■ Text provided:
────

SeattleGriz wrote: ↑Sat Aug 20, 2022 9:00 am
I can say that because we have NEVER beaten a respiratory virus like covid with
leaky vaccines. For simplicity, the virus has around 55 total epitopes to attack, and for some reason you think attacking the same 5 over and over on the S protein, which highly mutates, is going to work if we all just keep getting jabbed.
Surely there has to be somewhere in the world where they followed your rules. Can you point them out for me please?
Your plan is pushing the majority of the population all in the same direction with a 5 epitope vaccine that doesn't kill the virus on the spot, and now you're seeing what happens. The virus prefers the vaccinated now. Come for the king, best not miss.
That's normal and while it sounds spooky, it's really not. It happens and was the path it always was going to go with leaky vaccines. Covid is working it's way up the list. Fortunately, what's left is a tough out for Covid. The vaccine was able to give many protection for up to a year, while the virus tamed down. Take that win.
If a leaky vaccine is a vaccine that does not completely eliminate infection risk, there is no such thing as a vaccine that isn't leaky. The COVID-19 vaccines certainly did reduce infection risk early on and probably do reduce infection risk now. An example of a study showing infection risk was reduced early on is at
https://www.cdc.gov/mmwr/volumes/70/wr/ ... ne%20doses. A table summarizing the results is at
https://stacks.cdc.gov/view/cdc/105235. During the study they tested all of the residents and health care workers twice per week so they were able to recognize asymptomatic infections.
I think that the most informative result is the extent to which infection risk among health care workers who were vaccinated was less than that among unvaccinated health care workers. I say that because I think the health care workers were more like the general population than the residents were. And the infection rate among vaccinated health care workers was 78% less than the rate among unvaccinated health care workers.
The difference in symptomatic disease rate was greater. The rate among vaccinated health care workers was 88% less than that among unvaccinated health care workers. But the 78% difference in infection rate is notable.
The vaccines are not as effective against newer variants. But they do still reduce the risk of symptomatic cases. I know of no reason to think they do not also reduce the risk of infection. it's just rare, as far as i know, to have studies like that one on that Kentucky Skilled Nursing facility where there is opportunity to repeatedly test everybody in the study population to see if they get infected.
Another thing is that vaccination isn't the only potential barrier. The public health paradigm is that you erect multiple barriers to reduce the risk. Vaccination that reduces the risk of infection to some extent (and the COVID-19 vaccines to that) is one. But there are also other things, like community masking, that public health officials were trying to foster. And they were running into resistance with all of them. Fighting misinformation with all of them.

────

Stored data entries:

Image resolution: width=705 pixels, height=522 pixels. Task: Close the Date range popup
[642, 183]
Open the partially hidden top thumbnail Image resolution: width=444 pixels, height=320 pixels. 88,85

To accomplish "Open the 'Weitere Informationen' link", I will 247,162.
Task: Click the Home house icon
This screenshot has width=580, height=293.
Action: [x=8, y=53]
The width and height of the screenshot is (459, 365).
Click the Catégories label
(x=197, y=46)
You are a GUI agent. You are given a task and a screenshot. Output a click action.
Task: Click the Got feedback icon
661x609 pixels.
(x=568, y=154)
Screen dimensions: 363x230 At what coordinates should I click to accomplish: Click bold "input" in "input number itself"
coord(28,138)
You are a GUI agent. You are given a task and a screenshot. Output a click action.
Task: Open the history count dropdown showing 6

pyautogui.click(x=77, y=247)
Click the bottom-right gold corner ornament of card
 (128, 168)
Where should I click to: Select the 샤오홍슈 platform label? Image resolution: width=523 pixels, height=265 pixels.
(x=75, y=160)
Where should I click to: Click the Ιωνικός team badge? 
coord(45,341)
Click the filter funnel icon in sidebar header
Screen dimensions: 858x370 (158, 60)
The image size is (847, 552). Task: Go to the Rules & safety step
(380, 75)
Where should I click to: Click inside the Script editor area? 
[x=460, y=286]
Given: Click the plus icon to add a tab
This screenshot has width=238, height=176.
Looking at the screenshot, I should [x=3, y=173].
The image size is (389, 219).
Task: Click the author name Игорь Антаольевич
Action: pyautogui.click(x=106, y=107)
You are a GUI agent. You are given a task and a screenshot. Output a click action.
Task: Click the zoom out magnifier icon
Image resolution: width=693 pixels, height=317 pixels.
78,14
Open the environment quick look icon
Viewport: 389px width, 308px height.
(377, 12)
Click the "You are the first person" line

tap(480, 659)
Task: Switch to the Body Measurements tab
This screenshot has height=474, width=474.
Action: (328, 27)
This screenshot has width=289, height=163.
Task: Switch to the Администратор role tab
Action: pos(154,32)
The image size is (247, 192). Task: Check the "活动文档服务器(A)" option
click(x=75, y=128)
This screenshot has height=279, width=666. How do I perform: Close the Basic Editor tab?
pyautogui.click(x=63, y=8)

────

Copy word for word everything in the forum post on COVID-19 vaccines from "SeattleGriz wrote: ↑Sat" down to "keep getting jabbed.".

SeattleGriz wrote: ↑Sat Aug 20, 2022 9:00 am
I can say that because we have NEVER beaten a respiratory virus like covid with
leaky vaccines. For simplicity, the virus has around 55 total epitopes to attack, and for some reason you think attacking the same 5 over and over on the S protein, which highly mutates, is going to work if we all just keep getting jabbed.